» Exercise inputs:
BEGIN
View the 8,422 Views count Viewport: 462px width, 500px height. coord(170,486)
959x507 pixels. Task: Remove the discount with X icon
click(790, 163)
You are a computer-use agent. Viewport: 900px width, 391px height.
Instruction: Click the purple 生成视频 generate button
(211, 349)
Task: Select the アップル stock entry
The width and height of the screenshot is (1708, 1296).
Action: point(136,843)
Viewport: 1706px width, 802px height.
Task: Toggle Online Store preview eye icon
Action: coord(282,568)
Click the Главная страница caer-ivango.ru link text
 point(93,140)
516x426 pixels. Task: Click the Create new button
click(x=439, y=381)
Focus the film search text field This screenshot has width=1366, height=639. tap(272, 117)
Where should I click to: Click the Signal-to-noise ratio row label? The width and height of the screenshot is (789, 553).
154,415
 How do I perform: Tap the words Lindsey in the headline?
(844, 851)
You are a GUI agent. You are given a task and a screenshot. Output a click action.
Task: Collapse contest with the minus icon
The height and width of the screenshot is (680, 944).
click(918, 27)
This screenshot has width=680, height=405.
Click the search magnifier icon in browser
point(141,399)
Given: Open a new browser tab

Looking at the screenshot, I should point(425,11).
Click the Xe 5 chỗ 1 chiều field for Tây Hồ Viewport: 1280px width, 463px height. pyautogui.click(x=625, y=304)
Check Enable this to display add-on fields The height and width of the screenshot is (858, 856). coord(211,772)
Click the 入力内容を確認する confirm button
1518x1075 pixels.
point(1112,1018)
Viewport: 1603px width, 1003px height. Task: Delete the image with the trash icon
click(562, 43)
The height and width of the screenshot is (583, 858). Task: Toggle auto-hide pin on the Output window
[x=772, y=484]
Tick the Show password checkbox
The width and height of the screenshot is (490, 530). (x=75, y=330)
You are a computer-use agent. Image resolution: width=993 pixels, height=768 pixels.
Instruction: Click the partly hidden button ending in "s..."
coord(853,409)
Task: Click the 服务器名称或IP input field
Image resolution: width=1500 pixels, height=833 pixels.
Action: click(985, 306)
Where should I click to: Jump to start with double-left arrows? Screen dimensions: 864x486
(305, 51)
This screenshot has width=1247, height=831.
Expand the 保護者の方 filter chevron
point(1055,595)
END
» Problem statement: Exactly reproduce the lines beginning with the one that contains "The height and width of the screenshot is (583, 858)." and ending with the last line of the material, both included. Leave out everything else.

» Expected output:
The height and width of the screenshot is (583, 858). Task: Toggle auto-hide pin on the Output window
[x=772, y=484]
Tick the Show password checkbox
The width and height of the screenshot is (490, 530). (x=75, y=330)
You are a computer-use agent. Image resolution: width=993 pixels, height=768 pixels.
Instruction: Click the partly hidden button ending in "s..."
coord(853,409)
Task: Click the 服务器名称或IP input field
Image resolution: width=1500 pixels, height=833 pixels.
Action: click(985, 306)
Where should I click to: Jump to start with double-left arrows? Screen dimensions: 864x486
(305, 51)
This screenshot has width=1247, height=831.
Expand the 保護者の方 filter chevron
point(1055,595)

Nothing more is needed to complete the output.